By infuriating constituents of foreign leaders, Trump makes it harder for those same politicians to make concessions he claims to want.
This controversy involved a relatively mundane U.S. Commerce Department investigation into whether to levy a “countervailing duty” on imports from Canada. Here, government career staff conduct a technical and formulaic analysis into whether the jet maker received illegal subsidies from Quebec.
Traditionally, there is no presidential involvement in the process. Trade analysts view these as garden-variety tariffs; they have been imposed frequently but without much fanfare under both Republican and Democratic administrations.
Imposing this kind of tariff could have been one of the least provocative trade policy actions the Trump administration has taken. The problem, of course, is that this administration doesn’t simply impose tariffs. President Trump likes to add a personal victory lap.
Indeed, the Bombardier flap can be traced back to events in April and the reputation earned after President Trump’s provocative behavior in two unrelated trade cases.
On April 25, Trump boasted that he was imposing similar duties on Canadian softwood lumber, saying, “We will be putting a very big tariff on lumber — timber — coming into this country. People don’t realize Canada has been very rough on the United States.”
When Trump personally threatened the livelihood of Canadian timber workers, Prime Minister Justin Trudeau had little choice but to respond politically. He threatened to cut off American coal shipments to a port in British Columbia.
This came on the heels of President Trump’s April 20 announcement of potential U.S. trade protection alleging imports of steel threatened American national security.
Allied trading partners in that instance were also outraged. Resorting to the national security excuse is viewed as a protectionist cop-out. Furthermore, instead of waiting for American steel companies to request assistance, Trump intensified the issue by triggering the government investigation himself.
That act is so rare that other American companies, including Boeing, which brought the controversial case against Bombardier, interpreted it as a clear sign of his protectionist intent.
Foreign concern quickly mounted. Trump was seemingly indifferent that new American tariffs would hit European steel exports, rather than trade from China, the alleged source of his ire.
Like Trudeau and timber, European leaders found themselves forced to preemptively warn of the American exports that they would retaliate against U.S. products — Kentucky bourbon, Wisconsin dairy, Florida citrus, etc. — if Trump acted on steel.
So, when the Bombardier case quickly escalated this fall, British Prime Minister Theresa May joined Trudeau in a similar tactical attempt to defend British jobs. Each threatened to retaliate by canceling Boeing’s military contracts.
But even that may not be adequate to appease public sentiment.
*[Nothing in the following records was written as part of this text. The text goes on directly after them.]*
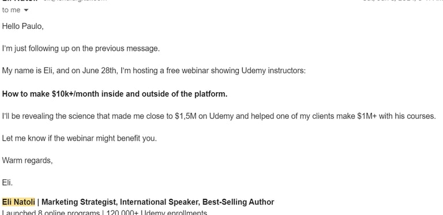This screenshot has width=443, height=215.
Task: Click the bold "$10k+/month" headline sentence
Action: tap(115, 94)
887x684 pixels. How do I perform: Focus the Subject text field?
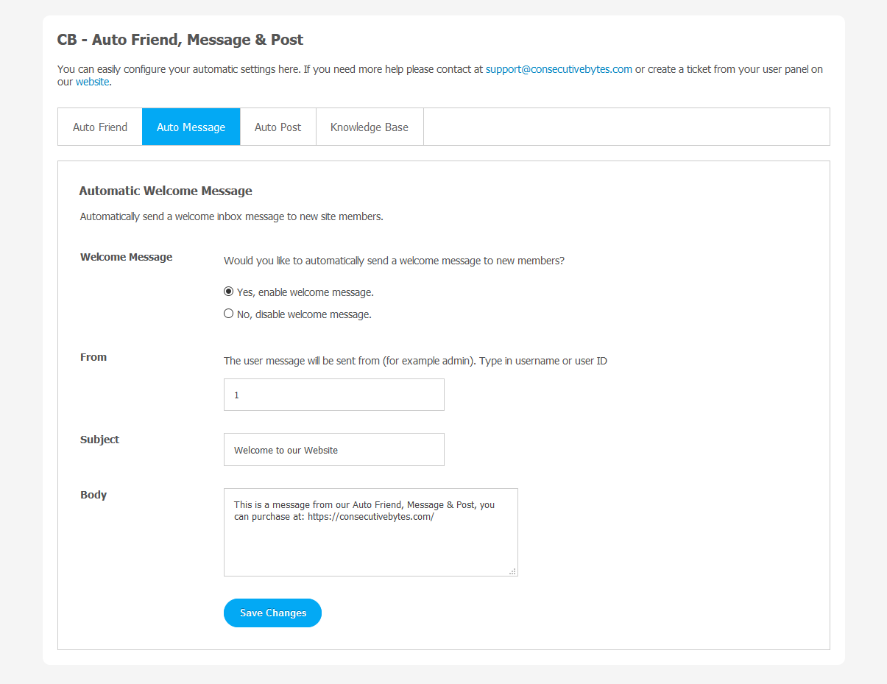[x=333, y=449]
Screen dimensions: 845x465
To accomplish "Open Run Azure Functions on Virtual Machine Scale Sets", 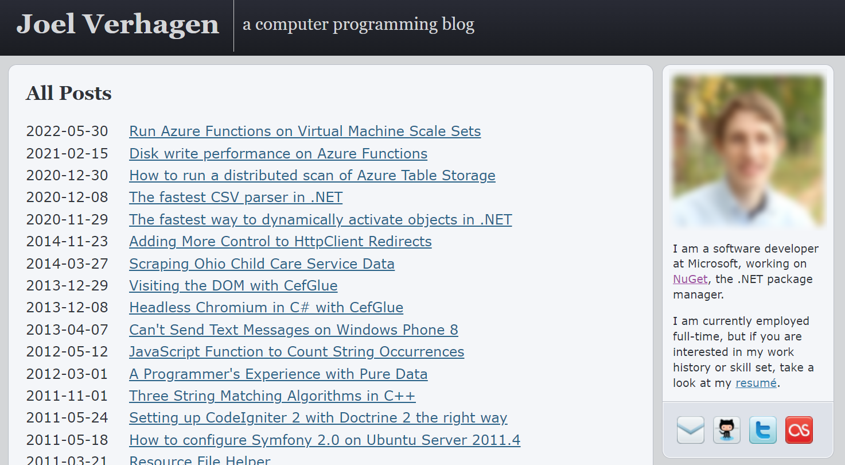I will (305, 131).
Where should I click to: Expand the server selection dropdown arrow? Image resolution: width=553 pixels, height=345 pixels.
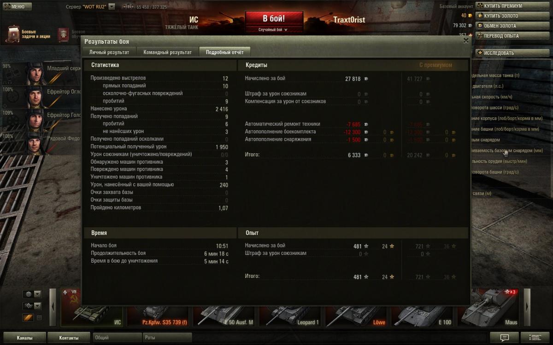coord(112,7)
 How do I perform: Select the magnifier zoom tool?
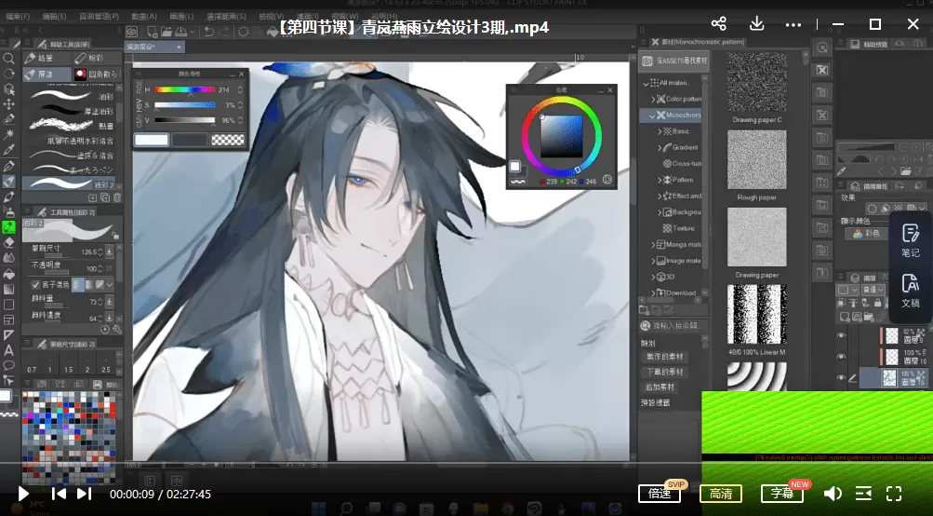(9, 59)
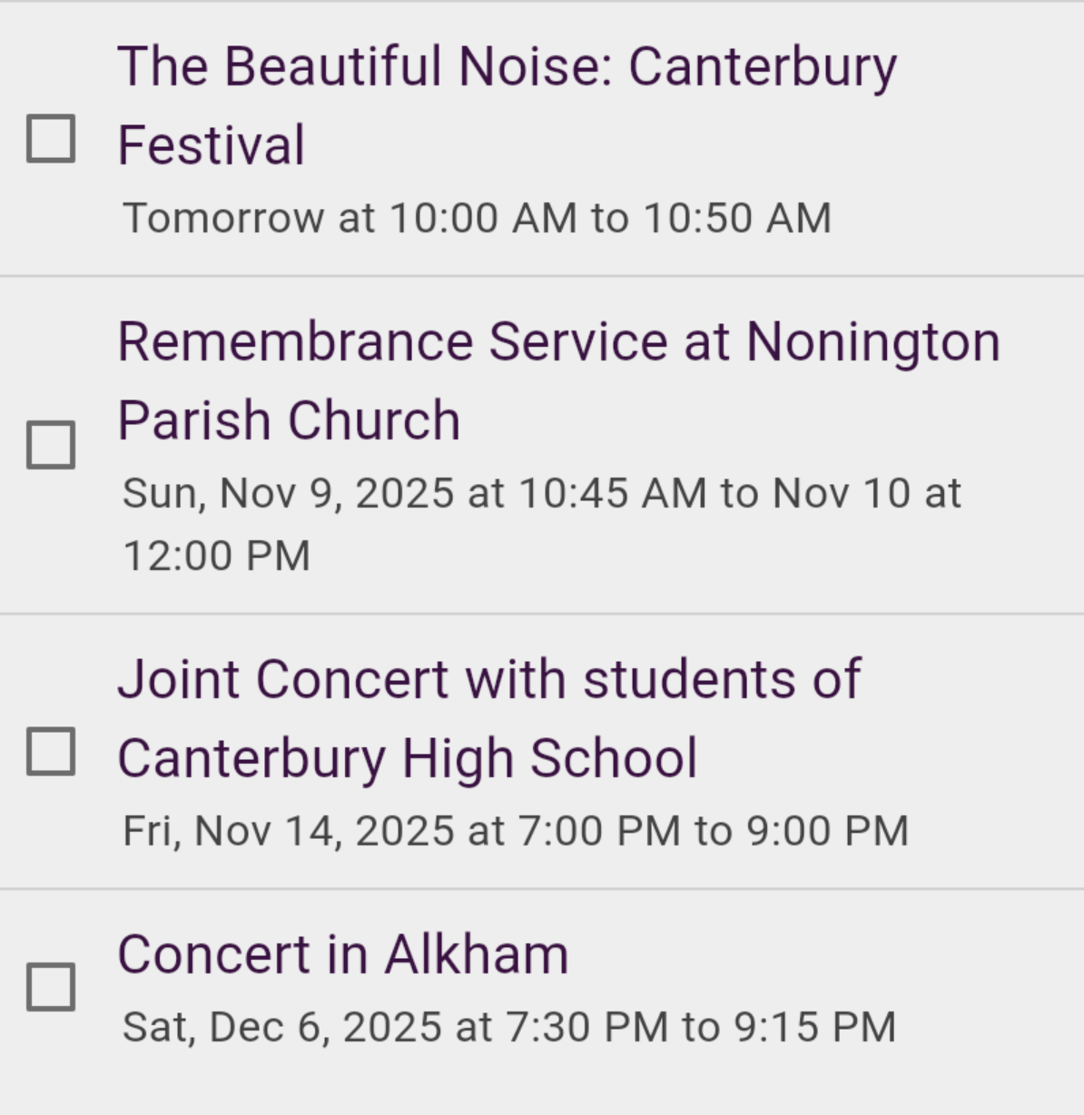Select the Joint Concert event checkbox
1084x1115 pixels.
pos(51,752)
British MP Richard Burgon stated on the radio program that May had not gone far enough:
“Theresa May should have put the argument far more persuasively to Donald Trump a while ago. I think the British government as well should use our trade leverage with the United States…as strongly as possible.”
Regardless of how Trump proceeds in the Bombardier case, the serious damage may have already been done. Trump’s personalization and escalation of even routine trade policy matters have had profound consequences.
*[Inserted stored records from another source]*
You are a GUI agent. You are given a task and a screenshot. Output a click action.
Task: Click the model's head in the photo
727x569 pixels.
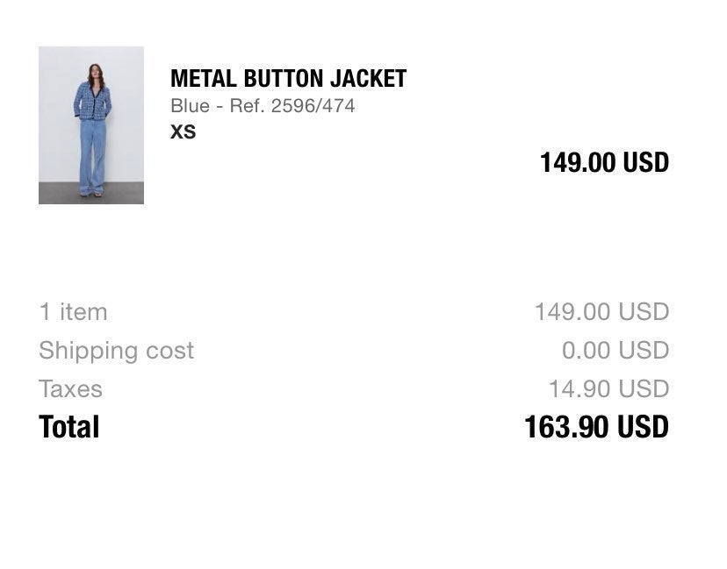tap(95, 72)
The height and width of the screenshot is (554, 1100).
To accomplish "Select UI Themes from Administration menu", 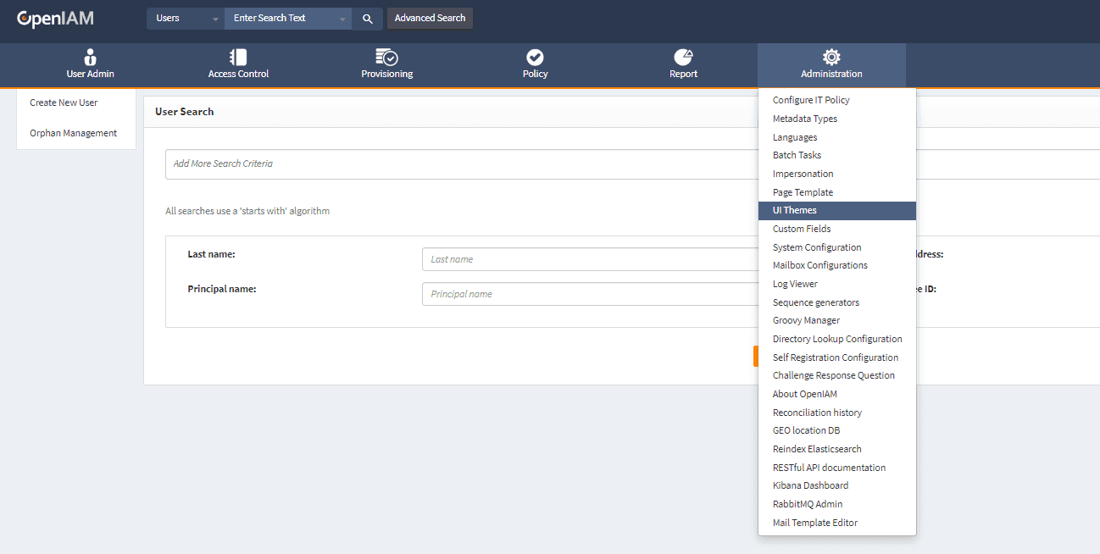I will point(795,210).
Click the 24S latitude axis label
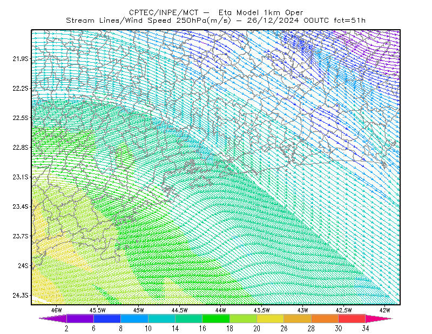The width and height of the screenshot is (432, 334). coord(23,265)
April’s actions established his foreign reputation as a president who now owns every U.S. trade policy action, even the ones made by bureaucrats that are technically outside of his legal ambit.
In June, after Trump announced his intent to withdraw the United States from the multilateral climate accord, he famously quipped that he was elected to represent the citizens of Pittsburgh, not Paris. Trump may similarly claim indifference in the Bombardier case, as he was also not elected by the people of Penwortham, Belfast or Quebec.
This approach makes little sense. For if President Trump is serious about a new North American Free Trade Agreement (NAFTA) or even a future U.K.-U.S. trade agreement, he will need the backing of foreign citizens’ elected leaders.
By intentionally incensing those audiences, his own actions make it impossible for those overseas to permit their leaders to cooperate with him.
The reaction of the Penwortham audience to the British politicians’ anti-Trump remarks drove this home. Jonathan Riley, the man who asked the Bombardier question, put it best: “We should expect a better response from America. My worry is whether we’ll get it or not.”
Chad P. Bown is a senior fellow at the Peterson Institute for International Economics in Washington. With Soumaya Keynes, he co-hosts Trade Talks, a weekly podcast on the economics of trade policy. Follow him on Twitter @ChadBown.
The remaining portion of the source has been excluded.